> _Text segment_
# # # # # # #

I think the game changer was having three months of CGM data, showing plenty of (often just avoided / reduced) hypos and plenty of leg work (10-20 finger pricks per day on top of the CGM to validate actions - more boogie boarding with our four year old than Sugar Surfing...). I don’t know if that helped tip the balance but we got the outcome we needed for now and so a period of self funded CGM was definitely worth the investment in the long run in my mind.

For the T1D community, one obvious problem is that there does not appear to be any consistencyin the decisions made on funding or not to fund. Admittedly, I'm not in any position (or have the necessary professional skills and experience) to assess each situation / application 'on merit' - I'm just picking up posts on social media, what people have shared on the web and from personal messages - but the UK is clearly full of little T1Ds and their parents who have been less fortunate than us in securing funding but appear to be a similar position in terms of clinical need.

Some sort of postcode lottery appears to be operating in England. Why is that?

Well, for one thing the NHS is, arguably, more complex than at any time in its history. The recent changes introduced in the last Parliament were quite a shake up... A quick (6 minute) fly-through of the changes can be found below (alternatively, the finished graphic is here):-



Clinical Commissioning Groups (CCGs) appear to be in the driving seat on most things T1D. They have a tough job navigating through the huge and varied demands on their limited budget and rely on specialist input (from multiple sources) to make decisions about how to spend their limited pot of money and make it last to the end of the financial year.

For CGM, funding in England relies on producing evidence of exceptional need (i.e. the consultant must demonstrate that their patient stands to gain more than the majority of other similar patients) through an Individual Funding Request (IFR). One of the implications of this is that if a clinic (or to be more precise) a region have an unlucky run of particularly difficult / high-risk patients who they feel may well benefit from CGM, and submit a stack of IFRs, they appear to risk having the local commissioners take the view that these patients are no longer 'exceptional' and then refuse to fund. It would also appear than some CCGs are more enlightened / better supported in terms of the overall healthcare (economy) impact. Hence the postcode lottery.

Hopefully, some of that variability will be removed by the publication of a new assessment from NICE: Type 1 diabetes: Integrated sensor-augmented pump therapy systems for managing blood glucose levels (The MiniMed Paradigm Veo System and the Vibe and G4 PLATINUM CGM system) is due out next year, If it supports some (well-defined) use of CGM in T1D that'll be progress I think - CCGs are much more likely to consistently go along with NICE guidance (although my understanding is it's not legally binding).

Of course it may also mean that everyone currently funded is re-evaluated against the new criteria...

The next meeting on this one is at the end of the month in Manchester. As a T1D community we're fortunate to have a handful of diabetes advocates on the advisory committee, including Dave Sowerby. And, as ever INPUT Patient Advocacy are involved - this charity comes up time and time again in the posts I've seen on this subject and do a stunning job of promoting pump, CGM and diabetes tech in general. You can currently give to INPUT and encourage Kev Winchcombe to pedal faster here.


By the way, if you want to find out more about your local CCG spending (in England) on diabetes (and other conditions) in all parts of healthcare, take a look here. Diabetes is 0.4a on the type list (sometimes just bundled in with 0.4 Endocrine, Nutrition and Metabolic conditions, but click 'show sub-categories' where possible once you've enabled macros in Excel).


Having run with the 640g and full-time CGM for close to four months I can honestly say I can't see a situation where I'd stop using CGM, Enlite or otherwise (unless Janki said she wanted a rest from the insertions). So for now - in homage to #WeAreNotWaiting, #WeAreNotMoving :-)

And if the CGM funding stops, the ebay fire-sale begins; nothing's more important is it?

# # # # # # #

> _Provided records_

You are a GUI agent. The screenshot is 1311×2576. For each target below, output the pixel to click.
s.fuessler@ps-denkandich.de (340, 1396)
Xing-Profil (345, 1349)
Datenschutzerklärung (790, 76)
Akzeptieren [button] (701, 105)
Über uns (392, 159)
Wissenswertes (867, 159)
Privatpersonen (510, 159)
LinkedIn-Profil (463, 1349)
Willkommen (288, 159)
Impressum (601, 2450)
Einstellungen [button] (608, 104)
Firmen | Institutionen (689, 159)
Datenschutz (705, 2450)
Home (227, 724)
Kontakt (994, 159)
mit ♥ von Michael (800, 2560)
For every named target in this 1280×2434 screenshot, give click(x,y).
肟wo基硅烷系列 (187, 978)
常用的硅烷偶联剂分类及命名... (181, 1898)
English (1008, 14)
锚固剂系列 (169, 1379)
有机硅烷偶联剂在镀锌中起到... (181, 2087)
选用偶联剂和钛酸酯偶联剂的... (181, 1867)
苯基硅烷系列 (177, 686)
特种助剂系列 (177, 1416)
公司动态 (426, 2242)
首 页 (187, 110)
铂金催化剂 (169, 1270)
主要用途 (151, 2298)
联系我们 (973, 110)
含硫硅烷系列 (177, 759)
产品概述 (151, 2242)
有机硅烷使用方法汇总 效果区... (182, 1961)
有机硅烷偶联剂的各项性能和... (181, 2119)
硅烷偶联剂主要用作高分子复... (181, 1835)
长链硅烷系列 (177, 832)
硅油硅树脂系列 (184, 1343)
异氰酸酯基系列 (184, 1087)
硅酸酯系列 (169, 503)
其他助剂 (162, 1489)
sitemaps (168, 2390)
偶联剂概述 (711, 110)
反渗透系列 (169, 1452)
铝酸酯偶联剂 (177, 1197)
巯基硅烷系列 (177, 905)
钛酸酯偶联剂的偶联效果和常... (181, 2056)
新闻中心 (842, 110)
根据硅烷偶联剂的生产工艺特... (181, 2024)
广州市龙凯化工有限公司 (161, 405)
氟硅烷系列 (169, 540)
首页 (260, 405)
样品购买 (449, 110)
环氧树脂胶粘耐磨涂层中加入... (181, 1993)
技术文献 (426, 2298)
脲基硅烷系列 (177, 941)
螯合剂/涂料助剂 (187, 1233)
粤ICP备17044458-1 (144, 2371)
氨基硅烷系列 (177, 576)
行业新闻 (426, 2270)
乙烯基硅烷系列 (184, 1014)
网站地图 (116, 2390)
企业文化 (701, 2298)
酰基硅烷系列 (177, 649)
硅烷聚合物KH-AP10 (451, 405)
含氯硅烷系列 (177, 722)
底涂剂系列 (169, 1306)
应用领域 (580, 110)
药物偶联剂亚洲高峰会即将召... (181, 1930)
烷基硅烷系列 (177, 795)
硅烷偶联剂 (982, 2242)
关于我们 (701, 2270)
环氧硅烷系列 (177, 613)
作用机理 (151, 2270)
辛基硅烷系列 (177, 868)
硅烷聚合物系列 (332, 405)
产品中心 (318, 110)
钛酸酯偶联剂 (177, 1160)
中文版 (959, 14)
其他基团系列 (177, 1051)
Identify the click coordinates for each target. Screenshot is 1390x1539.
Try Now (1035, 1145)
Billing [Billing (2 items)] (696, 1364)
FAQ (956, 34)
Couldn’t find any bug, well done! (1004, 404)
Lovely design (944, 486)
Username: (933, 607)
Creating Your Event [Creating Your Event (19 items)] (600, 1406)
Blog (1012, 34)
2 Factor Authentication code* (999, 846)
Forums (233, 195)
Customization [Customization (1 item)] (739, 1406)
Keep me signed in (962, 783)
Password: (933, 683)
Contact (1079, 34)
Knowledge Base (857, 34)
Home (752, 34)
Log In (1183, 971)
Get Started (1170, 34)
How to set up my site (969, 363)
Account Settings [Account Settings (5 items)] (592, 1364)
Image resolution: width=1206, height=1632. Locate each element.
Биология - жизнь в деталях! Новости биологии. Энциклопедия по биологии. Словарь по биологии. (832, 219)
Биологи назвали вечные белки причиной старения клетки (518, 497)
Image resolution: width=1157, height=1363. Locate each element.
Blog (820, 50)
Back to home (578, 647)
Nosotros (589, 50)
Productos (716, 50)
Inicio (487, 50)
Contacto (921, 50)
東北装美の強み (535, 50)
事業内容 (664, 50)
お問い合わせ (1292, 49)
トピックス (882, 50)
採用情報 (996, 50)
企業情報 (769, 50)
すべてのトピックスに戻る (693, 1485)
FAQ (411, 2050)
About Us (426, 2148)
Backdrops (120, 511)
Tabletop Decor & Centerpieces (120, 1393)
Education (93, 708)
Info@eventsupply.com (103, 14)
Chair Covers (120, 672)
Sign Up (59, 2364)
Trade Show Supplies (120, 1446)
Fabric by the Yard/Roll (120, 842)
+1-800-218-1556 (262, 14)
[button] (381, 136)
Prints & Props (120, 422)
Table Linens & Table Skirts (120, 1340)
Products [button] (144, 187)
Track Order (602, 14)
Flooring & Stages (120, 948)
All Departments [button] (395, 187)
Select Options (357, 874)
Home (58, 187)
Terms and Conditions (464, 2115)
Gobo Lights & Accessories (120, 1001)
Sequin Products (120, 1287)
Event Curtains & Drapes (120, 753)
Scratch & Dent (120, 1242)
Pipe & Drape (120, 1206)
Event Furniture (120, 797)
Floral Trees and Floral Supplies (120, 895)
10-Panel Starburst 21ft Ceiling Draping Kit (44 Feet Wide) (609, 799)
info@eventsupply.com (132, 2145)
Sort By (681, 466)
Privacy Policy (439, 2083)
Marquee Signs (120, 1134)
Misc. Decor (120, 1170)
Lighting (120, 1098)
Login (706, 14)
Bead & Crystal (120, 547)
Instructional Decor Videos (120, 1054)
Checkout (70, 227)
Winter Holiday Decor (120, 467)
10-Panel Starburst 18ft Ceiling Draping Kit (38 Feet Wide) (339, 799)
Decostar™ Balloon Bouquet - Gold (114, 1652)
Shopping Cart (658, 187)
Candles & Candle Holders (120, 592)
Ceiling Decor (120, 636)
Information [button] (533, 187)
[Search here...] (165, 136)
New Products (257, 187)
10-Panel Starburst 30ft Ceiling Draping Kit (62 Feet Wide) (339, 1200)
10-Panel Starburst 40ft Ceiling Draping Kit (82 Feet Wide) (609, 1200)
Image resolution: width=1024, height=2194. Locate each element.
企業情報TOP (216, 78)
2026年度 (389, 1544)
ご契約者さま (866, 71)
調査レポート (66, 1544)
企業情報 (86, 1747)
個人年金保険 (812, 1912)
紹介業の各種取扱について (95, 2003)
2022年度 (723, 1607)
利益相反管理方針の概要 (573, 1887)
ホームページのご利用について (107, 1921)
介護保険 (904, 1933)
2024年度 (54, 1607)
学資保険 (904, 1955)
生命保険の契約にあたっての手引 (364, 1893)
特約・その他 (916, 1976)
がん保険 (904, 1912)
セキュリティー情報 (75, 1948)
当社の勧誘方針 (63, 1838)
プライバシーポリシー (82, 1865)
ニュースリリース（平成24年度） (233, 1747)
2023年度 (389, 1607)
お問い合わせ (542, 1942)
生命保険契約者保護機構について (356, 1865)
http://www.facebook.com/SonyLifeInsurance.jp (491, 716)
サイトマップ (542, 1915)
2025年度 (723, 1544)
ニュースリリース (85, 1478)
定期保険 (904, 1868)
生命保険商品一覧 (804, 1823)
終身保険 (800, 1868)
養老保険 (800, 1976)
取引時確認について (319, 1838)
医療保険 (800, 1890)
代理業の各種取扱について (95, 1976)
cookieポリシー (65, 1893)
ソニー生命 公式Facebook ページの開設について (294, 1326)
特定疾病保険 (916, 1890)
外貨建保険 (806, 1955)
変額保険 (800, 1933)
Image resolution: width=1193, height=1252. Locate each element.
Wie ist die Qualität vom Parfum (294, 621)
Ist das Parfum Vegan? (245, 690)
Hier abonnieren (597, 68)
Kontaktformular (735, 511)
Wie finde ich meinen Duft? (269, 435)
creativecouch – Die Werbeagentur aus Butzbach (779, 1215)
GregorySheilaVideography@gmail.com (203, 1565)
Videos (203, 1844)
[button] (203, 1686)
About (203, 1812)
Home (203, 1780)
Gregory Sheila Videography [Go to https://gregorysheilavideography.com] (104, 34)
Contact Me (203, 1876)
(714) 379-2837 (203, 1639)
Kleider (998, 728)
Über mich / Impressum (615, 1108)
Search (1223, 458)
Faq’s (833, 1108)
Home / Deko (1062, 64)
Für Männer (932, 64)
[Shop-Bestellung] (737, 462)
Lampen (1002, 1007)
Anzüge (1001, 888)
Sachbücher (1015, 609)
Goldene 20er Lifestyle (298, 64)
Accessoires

# # # # # # #

> _Work to be completed_
Answer these questions using the text on CGM funding:
(a) How many finger pricks per day were done on top of the CGM?
(b) Through what request does CGM funding in England rely on producing evidence of exceptional need?
(c) For how long has the writer run with the 640g and full-time CGM?

> _Solution below_
(a) 10-20 finger pricks per day.
(b) An Individual Funding Request (IFR).
(c) Close to four months.